Reproduce, word for word, the stretch of the Burgos Park passage below from "The center island" through "public art installations.".

::: Page extract :::

The center island of Burgos Circle forms a small park, Burgos Park. At the center of the park is a sculpture by Reynato Paz Contreras called The Trees, the first piece of public art to be installed in Bonifacio Global City. The bronze-and-brass piece was commissioned by the Bonifacio Art Foundation, which is responsible for maintaining the district's public art installations.

Measuring 6.5 m tall and surrounded by a grove, The Trees consists of three interlocking trees which form a dome. Representing the circle of life, the trees are a reminder of the progressive development and the preservation of Mother Earth, while the branches represent stability. More recently, the sculpture became a romantic place for couples to meet, and in 2016, it became a major landmark for those playing Pokémon Go in the area, with the game helping to boost foot traffic in the form of increased dining receipts days after it was first released in the Philippines.

Underneath Burgos Park and the circle at large is a 72 m wide, 12 m deep retarding basin for retaining flood water. During heavy rain, the basin retains water until it empties when the weather clears into creeks (such as the Balisampan Creek) that flow to Manila Bay. The cistern has a capacity of 22000 m3 of flood water. Built during the initial development of the Bonifacio Global City for , and only one of two existing retarding basins in Metro Manila (the other located beneath the Magallanes Interchange), it has been credited for preventing flooding on both EDSA and Kalayaan Avenue.

::: Information provided :::

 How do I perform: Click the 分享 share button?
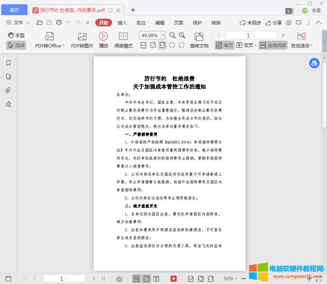274,23
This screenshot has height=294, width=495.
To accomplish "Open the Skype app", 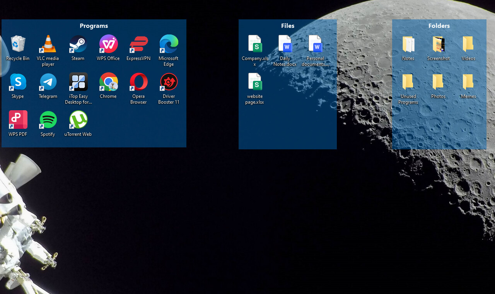I will [18, 82].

:::

* [Task response]:
The center island of Burgos Circle forms a small park, Burgos Park. At the center of the park is a sculpture by Reynato Paz Contreras called The Trees, the first piece of public art to be installed in Bonifacio Global City. The bronze-and-brass piece was commissioned by the Bonifacio Art Foundation, which is responsible for maintaining the district's public art installations.